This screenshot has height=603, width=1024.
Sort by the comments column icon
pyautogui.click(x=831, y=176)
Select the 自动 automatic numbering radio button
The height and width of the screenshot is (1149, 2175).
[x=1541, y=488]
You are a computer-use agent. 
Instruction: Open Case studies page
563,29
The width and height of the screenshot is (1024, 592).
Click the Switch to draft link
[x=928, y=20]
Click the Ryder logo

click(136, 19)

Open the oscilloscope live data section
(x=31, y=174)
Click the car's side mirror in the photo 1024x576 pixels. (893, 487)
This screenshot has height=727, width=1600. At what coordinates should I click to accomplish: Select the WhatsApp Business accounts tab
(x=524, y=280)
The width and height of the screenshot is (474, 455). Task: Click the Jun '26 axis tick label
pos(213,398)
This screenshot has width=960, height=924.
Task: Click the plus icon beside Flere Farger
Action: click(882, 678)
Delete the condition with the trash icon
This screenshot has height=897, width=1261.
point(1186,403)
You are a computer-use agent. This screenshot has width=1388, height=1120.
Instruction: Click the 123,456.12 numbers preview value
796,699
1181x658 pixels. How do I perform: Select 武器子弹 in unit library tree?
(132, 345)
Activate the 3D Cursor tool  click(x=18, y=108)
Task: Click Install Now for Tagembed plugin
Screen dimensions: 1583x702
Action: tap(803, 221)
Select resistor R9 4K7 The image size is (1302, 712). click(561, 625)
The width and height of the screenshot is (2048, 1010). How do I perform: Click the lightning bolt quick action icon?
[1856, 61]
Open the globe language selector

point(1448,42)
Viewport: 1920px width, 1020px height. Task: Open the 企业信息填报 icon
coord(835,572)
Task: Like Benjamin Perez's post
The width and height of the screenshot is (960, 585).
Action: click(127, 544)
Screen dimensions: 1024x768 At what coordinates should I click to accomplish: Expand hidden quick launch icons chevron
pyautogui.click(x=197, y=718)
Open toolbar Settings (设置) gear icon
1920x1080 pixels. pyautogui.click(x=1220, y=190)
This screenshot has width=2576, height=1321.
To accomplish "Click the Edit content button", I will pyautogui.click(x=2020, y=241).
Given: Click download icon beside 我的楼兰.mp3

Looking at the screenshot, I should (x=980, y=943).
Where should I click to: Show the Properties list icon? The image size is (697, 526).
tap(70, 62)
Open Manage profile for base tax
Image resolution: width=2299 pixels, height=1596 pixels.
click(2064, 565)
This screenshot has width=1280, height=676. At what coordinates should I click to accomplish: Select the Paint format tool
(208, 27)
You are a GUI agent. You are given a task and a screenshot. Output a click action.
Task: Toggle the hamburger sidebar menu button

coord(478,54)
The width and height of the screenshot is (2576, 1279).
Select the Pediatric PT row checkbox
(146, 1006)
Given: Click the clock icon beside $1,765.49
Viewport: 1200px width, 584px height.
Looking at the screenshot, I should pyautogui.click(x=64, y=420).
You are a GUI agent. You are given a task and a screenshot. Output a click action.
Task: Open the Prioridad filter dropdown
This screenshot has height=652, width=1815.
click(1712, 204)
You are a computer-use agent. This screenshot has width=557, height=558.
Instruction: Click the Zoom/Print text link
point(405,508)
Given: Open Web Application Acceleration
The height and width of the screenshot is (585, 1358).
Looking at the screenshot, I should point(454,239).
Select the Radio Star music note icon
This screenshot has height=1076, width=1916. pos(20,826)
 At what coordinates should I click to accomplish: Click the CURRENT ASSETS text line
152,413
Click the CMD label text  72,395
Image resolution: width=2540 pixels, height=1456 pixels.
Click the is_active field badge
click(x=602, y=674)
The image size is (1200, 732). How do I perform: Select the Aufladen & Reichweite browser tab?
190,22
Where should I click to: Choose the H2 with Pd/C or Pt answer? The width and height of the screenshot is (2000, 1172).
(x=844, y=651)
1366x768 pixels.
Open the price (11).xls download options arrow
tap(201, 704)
• • •
- [Requirements]: Reproduce all the rows above, swapping "How do I perform" for "How can I perform" and leaving everything else unchanged.

- [Response below]:
This screenshot has height=603, width=1024.
Sort by the comments column icon
pyautogui.click(x=831, y=176)
Select the 自动 automatic numbering radio button
The height and width of the screenshot is (1149, 2175).
[x=1541, y=488]
You are a computer-use agent. 
Instruction: Open Case studies page
563,29
The width and height of the screenshot is (1024, 592).
Click the Switch to draft link
[x=928, y=20]
Click the Ryder logo

click(136, 19)

Open the oscilloscope live data section
(x=31, y=174)
Click the car's side mirror in the photo 1024x576 pixels. (893, 487)
This screenshot has height=727, width=1600. At what coordinates should I click to accomplish: Select the WhatsApp Business accounts tab
(x=524, y=280)
The width and height of the screenshot is (474, 455). Task: Click the Jun '26 axis tick label
pos(213,398)
This screenshot has width=960, height=924.
Task: Click the plus icon beside Flere Farger
Action: click(882, 678)
Delete the condition with the trash icon
This screenshot has height=897, width=1261.
point(1186,403)
You are a computer-use agent. This screenshot has width=1388, height=1120.
Instruction: Click the 123,456.12 numbers preview value
796,699
1181x658 pixels. How can I perform: Select 武器子弹 in unit library tree?
(132, 345)
Activate the 3D Cursor tool  click(x=18, y=108)
Task: Click Install Now for Tagembed plugin
Screen dimensions: 1583x702
Action: tap(803, 221)
Select resistor R9 4K7 The image size is (1302, 712). click(561, 625)
The width and height of the screenshot is (2048, 1010). How can I perform: Click the lightning bolt quick action icon?
[1856, 61]
Open the globe language selector

point(1448,42)
Viewport: 1920px width, 1020px height. Task: Open the 企业信息填报 icon
coord(835,572)
Task: Like Benjamin Perez's post
The width and height of the screenshot is (960, 585).
Action: click(127, 544)
Screen dimensions: 1024x768 At what coordinates should I click to accomplish: Expand hidden quick launch icons chevron
pyautogui.click(x=197, y=718)
Open toolbar Settings (设置) gear icon
1920x1080 pixels. pyautogui.click(x=1220, y=190)
This screenshot has width=2576, height=1321.
To accomplish "Click the Edit content button", I will pyautogui.click(x=2020, y=241).
Given: Click download icon beside 我的楼兰.mp3

Looking at the screenshot, I should (x=980, y=943).
Where should I click to: Show the Properties list icon? The image size is (697, 526).
tap(70, 62)
Open Manage profile for base tax
Image resolution: width=2299 pixels, height=1596 pixels.
click(2064, 565)
This screenshot has width=1280, height=676. At what coordinates should I click to accomplish: Select the Paint format tool
(208, 27)
You are a GUI agent. You are given a task and a screenshot. Output a click action.
Task: Toggle the hamburger sidebar menu button

coord(478,54)
The width and height of the screenshot is (2576, 1279).
Select the Pediatric PT row checkbox
(146, 1006)
Given: Click the clock icon beside $1,765.49
Viewport: 1200px width, 584px height.
Looking at the screenshot, I should pyautogui.click(x=64, y=420).
You are a GUI agent. You are given a task and a screenshot. Output a click action.
Task: Open the Prioridad filter dropdown
This screenshot has height=652, width=1815.
click(1712, 204)
You are a computer-use agent. This screenshot has width=557, height=558.
Instruction: Click the Zoom/Print text link
point(405,508)
Given: Open Web Application Acceleration
The height and width of the screenshot is (585, 1358).
Looking at the screenshot, I should point(454,239).
Select the Radio Star music note icon
This screenshot has height=1076, width=1916. pos(20,826)
 At what coordinates should I click to accomplish: Click the CURRENT ASSETS text line
152,413
Click the CMD label text  72,395
Image resolution: width=2540 pixels, height=1456 pixels.
Click the is_active field badge
click(x=602, y=674)
The image size is (1200, 732). How can I perform: Select the Aufladen & Reichweite browser tab?
190,22
Where should I click to: Choose the H2 with Pd/C or Pt answer? The width and height of the screenshot is (2000, 1172).
(x=844, y=651)
1366x768 pixels.
Open the price (11).xls download options arrow
tap(201, 704)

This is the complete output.